Violent tears streamed down my cheeks, the horror of my reality slowly settling into all the dark nooks and crannies.

“My baby!” I screamed again, making my way to the window, decorative wrought-iron bars meant to disguise their real purpose—to cage me in. “Bring me my baby.”

I crumpled into a heap, laying my cheek on the worn wooden plank floor and sobbing until my entire body ached, the pain in my abdomen long forgotten because the pain of losing a piece of my soul ravaged more.

“Someone stole my baby,” I mumbled, not even registering when the door creaked open a while later, soft hands pulling me up by the elbows. A tenderer touch than I’d had since the night I left Fallon’s arms.

Fallon.

I ached the deepest for Fallon.

He’d probably long forgotten me, his life as a big-city music star an existence far beyond my wildest imagination.

“I missed the first breaths. I missed holding…” My heart cracked in two jagged pieces, shredding my insides as they landed on the floor at my feet. “I don’t even know if…if I had a boy or a girl.” My face crumpled, devastated tears swallowing me whole. “I was going to go home. We were gonna raise the baby together.”

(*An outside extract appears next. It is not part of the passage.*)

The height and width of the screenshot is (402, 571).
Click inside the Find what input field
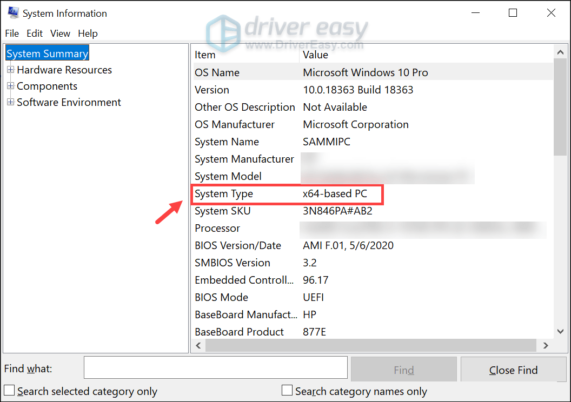(x=215, y=368)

“You’ll get over it, dear. One day you’ll learn, there really isn’t ever any going home.” The headmistress, a woman I’d spoken to once on the day my parents had dropped me off here and only seen lurking the hallways silently since then, was now tucking the white sheets around my shoulders, nodding once over her shoulder before the nurse from earlier stepped up. “This will be better for you, dear. The less you remember, the better it is, we’ve found.”

I opened my mouth to protest before soft straps were looped around my wrists and anchored to a hospital bed.